I tried mentioning the location manually, but the shader stops drawing objects again. I tried layout(location = 0) and layout(location = 1) just in case, but it breaks in both cases.

I just tried that, and these are the results:

when animationCurrent is mentioned first in order (the issue is fixed)

matrixProjection: 1
matrix: 2
animationCurrent: 3

when animationCurrent is mentioned last in order (the issue is not fixed and the shader draws nothing)

matrixProjection: 2
matrix: 3
animationCurrent: 1

The order seems to be in reverse, as in, when animationCurrent is mentioned early, it gets the location 3, while when mentioned last, it gets the location 1. I’m not sure if that gives us any clue on what might be happening.

I’ve made sure to link the program only once at startup, I use the code I mentioned above to draw objects, which uses glUseProgram then glGetUniformLocation and glUniform*, and then draws the object (using glDrawArrays).
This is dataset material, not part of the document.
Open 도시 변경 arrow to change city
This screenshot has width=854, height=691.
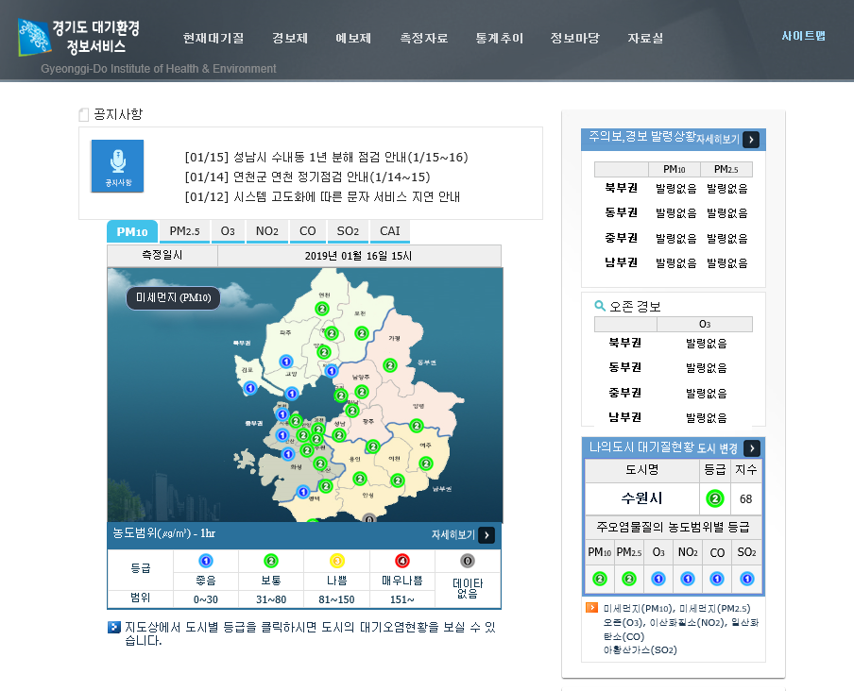pyautogui.click(x=751, y=448)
Come to think of it, I am using multiple threads. However I’ve made sure to have only one thread have access to the OpenGL context, while the other only updates some non-OpenGL values over time (it’s for a video game).
For this thread, you can think of it like, one thread decides what the value of animationCurrent is, while the other thread takes that value and passes it to the shader to draw. I’ve made sure the threads don’t use the same objects at the same time.

I hope this information helps.

All things considered, I’d assume that this is a driver bug.